Nifty Upcoming Enhancements to unpack/to

Win-Vector Blog 2020-02-23

We have some really nifty upcoming enhancements to wrapr unpack/to.

One of the new notations is the use of := as an alternate assignment operator for unpack/to.

This lets us write code like the following.

First let’s attach our package and set up some example data.
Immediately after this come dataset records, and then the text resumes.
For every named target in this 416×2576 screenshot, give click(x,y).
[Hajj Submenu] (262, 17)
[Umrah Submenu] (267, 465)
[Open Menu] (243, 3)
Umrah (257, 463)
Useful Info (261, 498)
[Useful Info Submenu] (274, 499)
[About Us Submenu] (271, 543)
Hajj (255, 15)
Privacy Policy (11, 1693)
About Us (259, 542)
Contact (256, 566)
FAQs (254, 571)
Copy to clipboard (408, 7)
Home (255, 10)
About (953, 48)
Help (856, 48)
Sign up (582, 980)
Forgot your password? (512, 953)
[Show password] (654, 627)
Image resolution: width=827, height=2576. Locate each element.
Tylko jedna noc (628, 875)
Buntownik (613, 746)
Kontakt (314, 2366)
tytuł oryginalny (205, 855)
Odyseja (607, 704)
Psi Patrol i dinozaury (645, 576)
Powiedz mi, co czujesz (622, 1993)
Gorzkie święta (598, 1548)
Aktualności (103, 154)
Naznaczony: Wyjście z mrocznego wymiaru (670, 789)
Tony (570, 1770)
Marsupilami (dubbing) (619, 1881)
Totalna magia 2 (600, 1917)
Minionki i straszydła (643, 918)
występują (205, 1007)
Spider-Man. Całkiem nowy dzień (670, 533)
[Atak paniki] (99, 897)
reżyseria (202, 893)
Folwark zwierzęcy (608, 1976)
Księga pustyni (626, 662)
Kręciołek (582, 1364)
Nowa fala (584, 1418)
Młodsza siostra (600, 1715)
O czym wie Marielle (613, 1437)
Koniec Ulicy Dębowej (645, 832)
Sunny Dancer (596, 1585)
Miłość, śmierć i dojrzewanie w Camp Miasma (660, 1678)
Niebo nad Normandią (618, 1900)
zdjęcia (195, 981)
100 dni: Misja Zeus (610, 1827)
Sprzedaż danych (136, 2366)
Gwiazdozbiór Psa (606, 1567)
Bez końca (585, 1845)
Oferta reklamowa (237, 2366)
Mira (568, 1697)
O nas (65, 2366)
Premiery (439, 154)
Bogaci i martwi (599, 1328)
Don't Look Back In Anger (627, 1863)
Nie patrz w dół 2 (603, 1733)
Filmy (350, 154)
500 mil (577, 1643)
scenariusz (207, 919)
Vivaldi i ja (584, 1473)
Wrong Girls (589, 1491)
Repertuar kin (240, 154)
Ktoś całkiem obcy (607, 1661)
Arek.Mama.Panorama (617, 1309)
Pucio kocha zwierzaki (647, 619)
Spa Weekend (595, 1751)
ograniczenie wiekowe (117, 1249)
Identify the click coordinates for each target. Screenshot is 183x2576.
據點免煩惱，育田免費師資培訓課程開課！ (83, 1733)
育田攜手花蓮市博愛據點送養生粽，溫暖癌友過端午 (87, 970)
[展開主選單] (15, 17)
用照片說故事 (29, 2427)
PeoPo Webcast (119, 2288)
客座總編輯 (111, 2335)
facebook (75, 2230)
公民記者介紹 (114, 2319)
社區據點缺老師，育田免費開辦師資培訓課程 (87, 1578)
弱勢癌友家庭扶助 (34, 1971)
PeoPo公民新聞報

library(wrapr)  # attach package
packageVersion("wrapr")  # confirm we have at least version 2.0.0
#> [1] ‘2.0.0’

# example data
d <- data.frame(
  x = 1:9,
  group = c('train', 'calibrate', 'test'),
  stringsAsFactors = FALSE)

base::split() is a very handy function for splitting a data frame into smaller data frames by group. For example:

print(split(d, d$group))

#> $calibrate
#>   x     group
#> 2 2 calibrate
#> 5 5 calibrate
#> 8 8 calibrate
#> 
#> $test
#>   x group
#> 3 3  test
#> 6 6  test
#> 9 9  test
#> 
#> $train
#>   x group
#> 1 1 train
#> 4 4 train
#> 7 7 train

Often we want these split data frame to be in our working environment, instead of trapped in a list. The usual way to achieve this would be to store the split list into a temporary variable and then assign elements of the list into our environment one at a time. This isn’t a problem, but it also isn’t as elegant as the following.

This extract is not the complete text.